Selected extract:
------------------------------

WARNING: This is a post about nothing but bitching. It bears no redeeming qualities & it exposes a rather uglier side of me. Not only have I been bitching about everything; I've been a total bitch at home too. The reasons aren't exactly clear, well some are.
We live in this 700 sq. ft. condo that has a total of 3 windows, none with a view to speak of. Our belongings are literally bursting out of the seams & I've had to throw things away just to make room to store other things. The closets are stacked with containers as high as they go,under the bed is completely stuffed with boxed items. We've just outgrown this place. Problem is: this place which was once $70,000, is now about $250,000. That's good for us, but that means everything else has gone too. I did find a 935 sq. ft. home built in 1925 for $369,000, but haven't told Tarzan. (That would violate my silent protest)

You see, I'm staging a silent protest. (Yes, I know most men would love silent protests) It's extremely difficult for me, the girl who couldn't be quiet for 5 minutes even when paid, to do this! Last night I didn't even make dinner. Fortunately there were some sweet tamales in the freezer he heated up. I didn't eat dinner but instead went into the bedroom around 7pm, read the newspaper, then read a book & fell asleep.
Tarzan always kisses me when he goes to work. Although I'm asleep, he'll keep kissing me until he sees a smile & then he goes on his way. I woke up not remembering a kiss, so I called him, very business like. "Did you kiss me this morning?" Him: "No, you're mad at me. I don't know what to do." Me: "That's all I wanted to know, if you kissed me or not." No kiss today.
No kiss today. My heart is crushed & my day is ruined. But I can't apologize dammit. This protest has to mean something. Somehow we have to get out of this 'box' that we live in. Don't mistake me for the type that wants to keep up with the Joneses'; I don't. I've told him I'd even be satisfied with a 2 bedroom in this same complex. I have re-organized this place more times than I can count. Just MORE space. I even said I'm moving out. Well, to where? There are no cabanas on the beaches of Corona. That's probably because there are no beaches in Corona. Could you even picture Jane at a Cabana without Tarzan? I shudder at the thought.
I love Tarzan & in reality, never want to leave him. My biggest fear is that I die in this craphole. And if I do, I'm coming back to haunt him, especially if he should get a new girlfriend & they move somewhere bigger!
I have a T-doc appt. in an hour or so, you'd think that's good. Not necessarily. She's not the type to let me ramble in my own self-pity. She'll probably stop me dead in my tracks, make me list the real possibilities of the situation & accept them. SHIT.
Still though, if I apologize for this (for being silent? No, for bitching) he may forget how desperately I wantneed to move. And of course we can't forget, after my therapy appt., this post will most likely be coming down.

------------------------------

Data records:
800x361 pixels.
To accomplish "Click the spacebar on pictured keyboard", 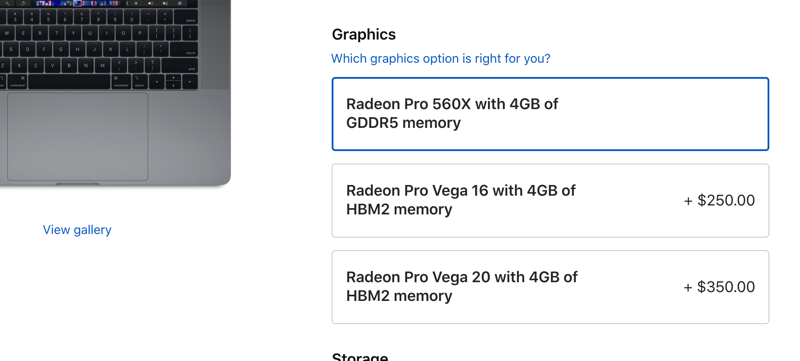I will 69,82.
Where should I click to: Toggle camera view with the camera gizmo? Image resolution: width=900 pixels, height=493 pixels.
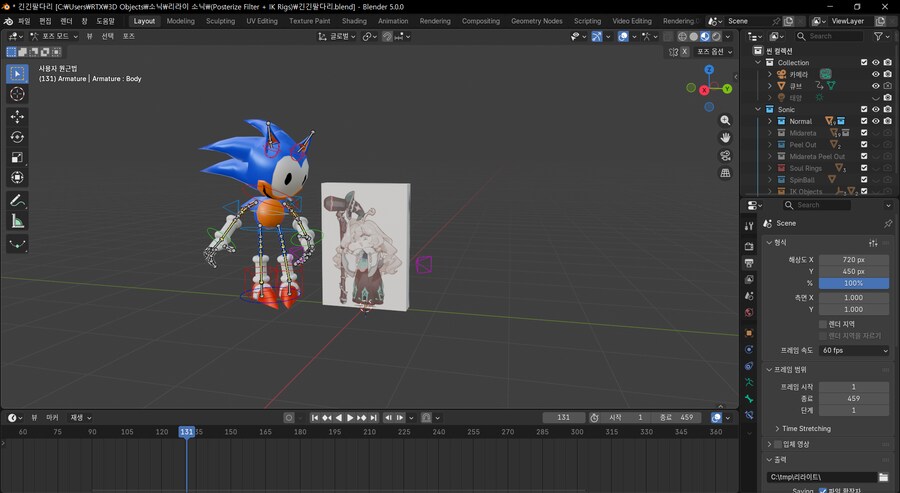[x=725, y=155]
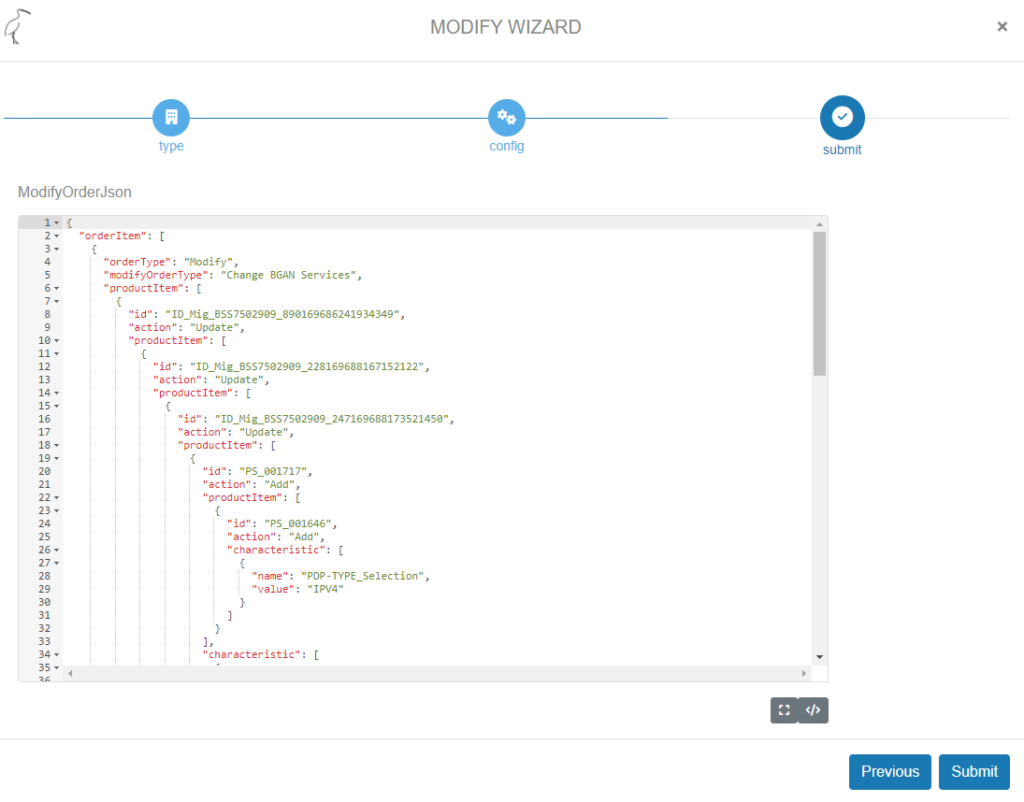Close the Modify Wizard dialog

1002,27
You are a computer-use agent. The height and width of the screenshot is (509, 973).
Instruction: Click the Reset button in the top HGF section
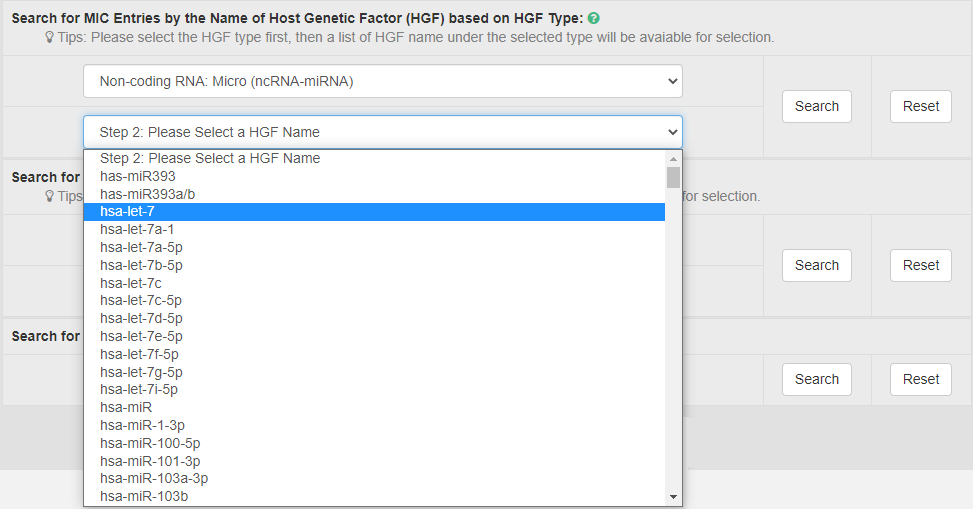tap(920, 106)

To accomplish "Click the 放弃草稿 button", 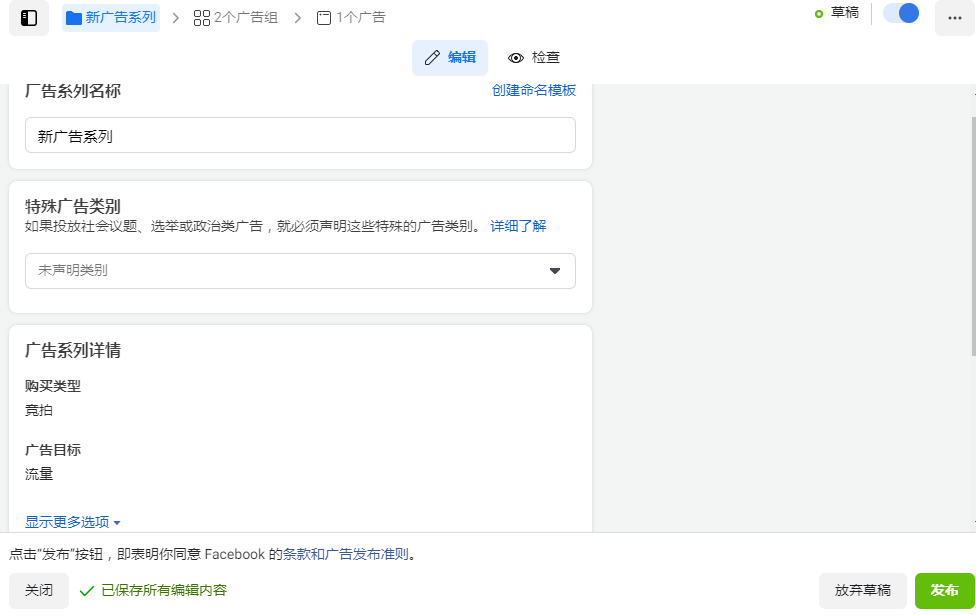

------------------------------

Task directions: From the blog post about the cramped condo above, print the stretch from "No kiss today. My" through "move somewhere bigger!" word for word.

Response to the exercise:
No kiss today. My heart is crushed & my day is ruined. But I can't apologize dammit. This protest has to mean something. Somehow we have to get out of this 'box' that we live in. Don't mistake me for the type that wants to keep up with the Joneses'; I don't. I've told him I'd even be satisfied with a 2 bedroom in this same complex. I have re-organized this place more times than I can count. Just MORE space. I even said I'm moving out. Well, to where? There are no cabanas on the beaches of Corona. That's probably because there are no beaches in Corona. Could you even picture Jane at a Cabana without Tarzan? I shudder at the thought.
I love Tarzan & in reality, never want to leave him. My biggest fear is that I die in this craphole. And if I do, I'm coming back to haunt him, especially if he should get a new girlfriend & they move somewhere bigger!